Anoth­er pat­tern that has remained con­sis­tent is the preva­lence of ver­bal and writ­ten assaults against com­mu­ni­ty mem­bers. Fig­ure 2 illus­trates that the total num­ber of ver­bal and writ­ten assaults is almost dou­ble that of the pre­vi­ous year before the elec­tion (57 post-elec­tion ver­bal hate inci­dents com­pared to 29 pre-elec­tion ver­bal hate inci­dents). The sanc­tion­ing of hate rhetoric from gov­ern­ment offi­cials local­ly and fed­er­al­ly as well as the pass­ing of anti-Mus­lim and anti-immi­grant leg­is­la­tion is com­men­su­rate with the increased nor­mal­iza­tion of ver­bal abuse of com­mu­ni­ty mem­bers on the streets. On July 27, 2017, three Soma­li Mus­lim women were harassed by a white woman at a local Wal­mart near Far­go, North Dako­ta. The white woman screamed to the women that “Mus­lims were going to hell” and “We’re going to kill ya.” Threats such as these are becom­ing more com­mon­place as phys­i­cal assaults and prop­er­ty dam­age inci­dents also involve ver­bal or writ­ten hate filled harass­ment.

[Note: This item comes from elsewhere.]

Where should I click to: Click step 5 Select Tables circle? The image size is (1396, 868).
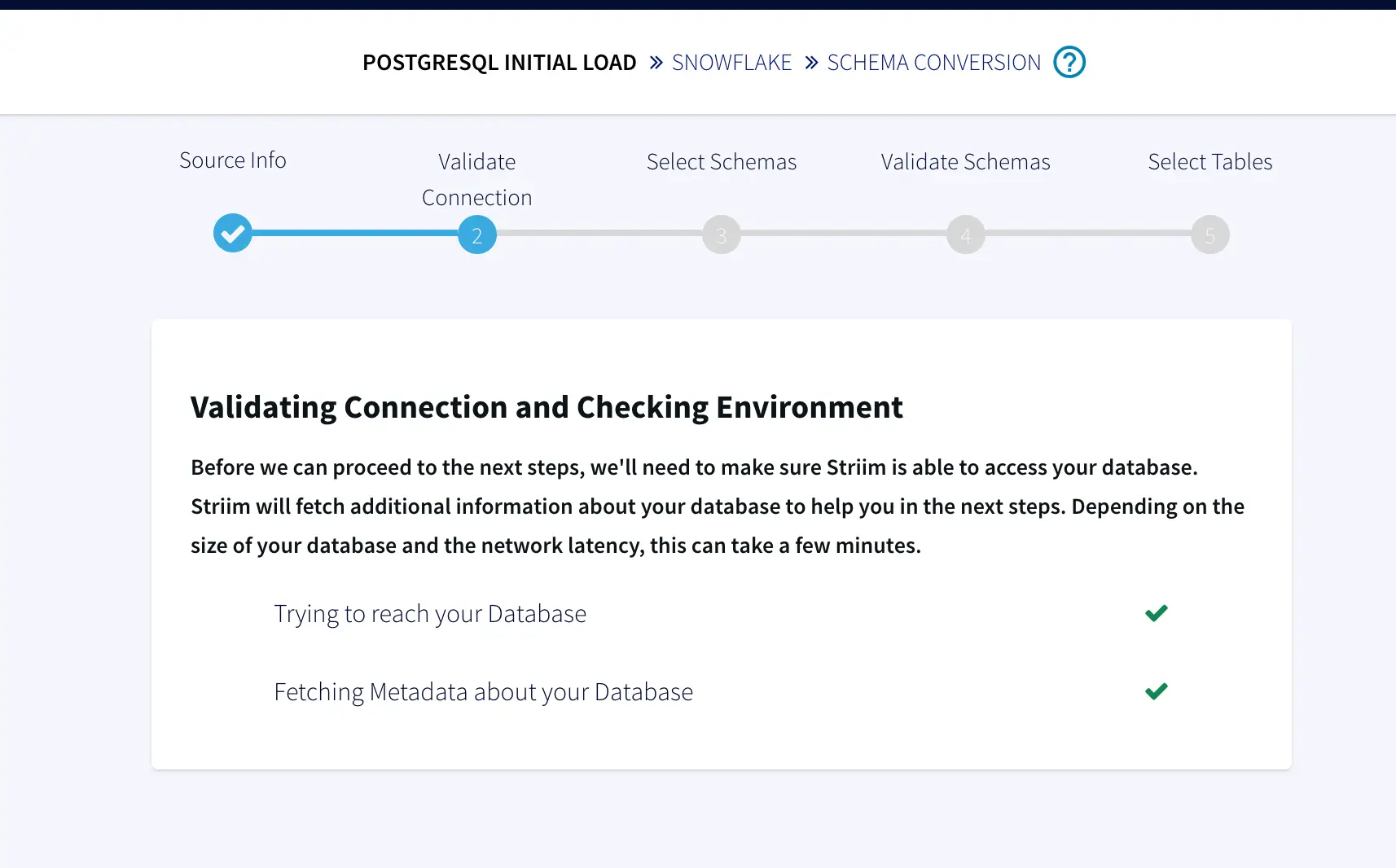pyautogui.click(x=1209, y=235)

In addi­tion, as we remem­ber the five year anniver­sary of the mas­sacre at Oak Creek this week, the vio­lence against the Sikh com­mu­ni­ty con­tin­ues with the increased anti-immi­grant and anti-Mus­lim rhetoric under the Trump admin­is­tra­tion. This past week the body of 68-year-old Sikh man, Sub­ag Singh, was found with signs of trau­ma in an irri­ga­tion canal in Fres­no, Cal­i­for­nia. Sub­ag Singh went miss­ing on July 23, 2017, after leav­ing his house for a morn­ing walk. While local police have yet to assign the mur­der of Sub­ag Singh as a hate crime, the threat of hate vio­lence against local Sikh com­mu­ni­ties remains across the US.

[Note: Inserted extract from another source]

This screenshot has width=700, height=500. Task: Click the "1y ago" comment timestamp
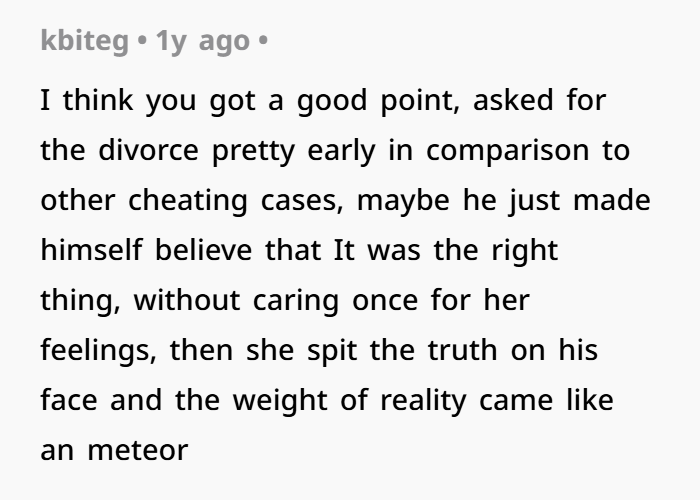point(202,42)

The 130 total from the pre-election year in the current database does not match the 140 total hate incidents covering the some of the same time period in our Power, Pain, and Potential report. Two issues led to this discrepancy. First, the 140 total in the Power, Pain, and Potential report also documented the uptick in hate incidents one week post-election.The 130 pre-election number in our current database does not include the first week following the election. Second, a handful of incidents categorized as hate incidents are now categorized as hate rhetoric in the current database. As SAALT standardizes the distinction between hate rhetoric and hate incident, the database is consequently updated and reflects these changes.